*** SOURCE DATA ***
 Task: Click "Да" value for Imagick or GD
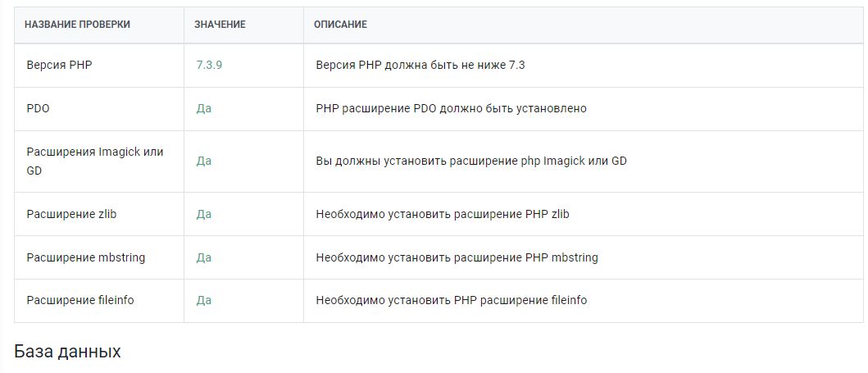[204, 161]
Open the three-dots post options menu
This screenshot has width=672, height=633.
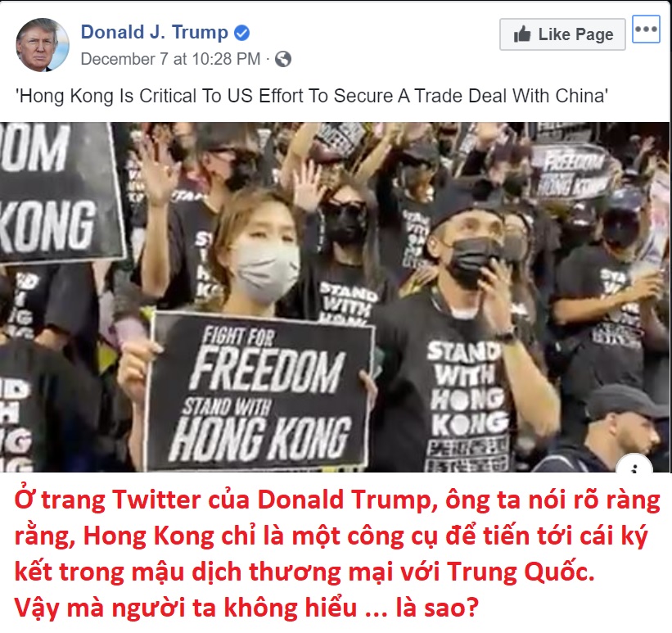coord(646,29)
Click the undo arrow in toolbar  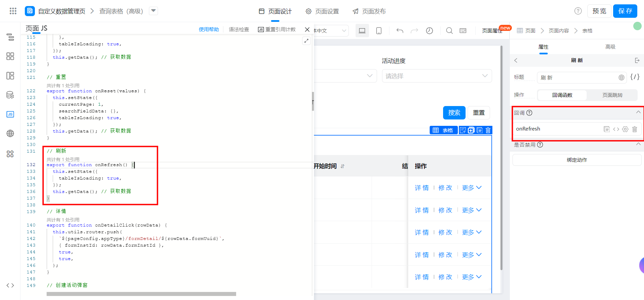coord(399,31)
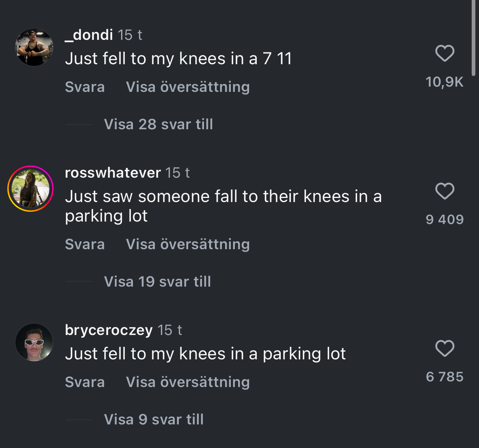Like rosswhatever's comment with the heart
The width and height of the screenshot is (479, 448).
tap(444, 191)
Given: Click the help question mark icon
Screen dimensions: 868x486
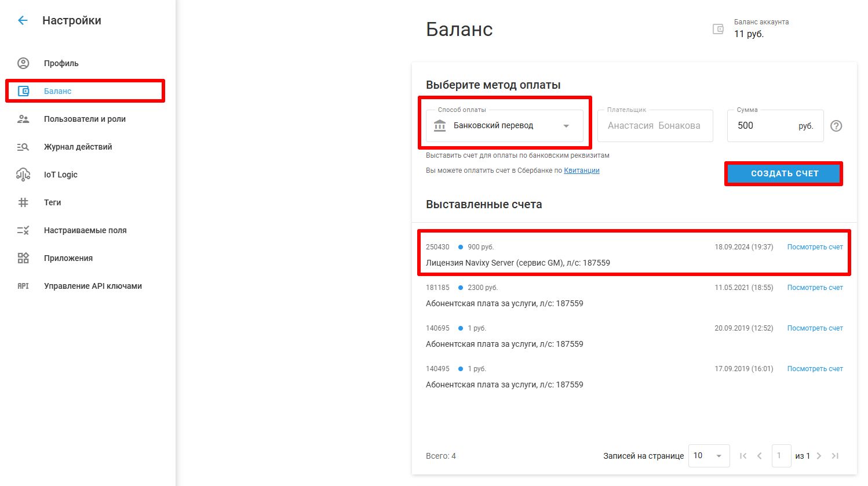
***
Please transcribe word for word the lines from the one bearing "Given: Click the help question mark icon" through the last line of the records above, omitting the pictures.

Given: Click the help question mark icon
Screen dimensions: 868x486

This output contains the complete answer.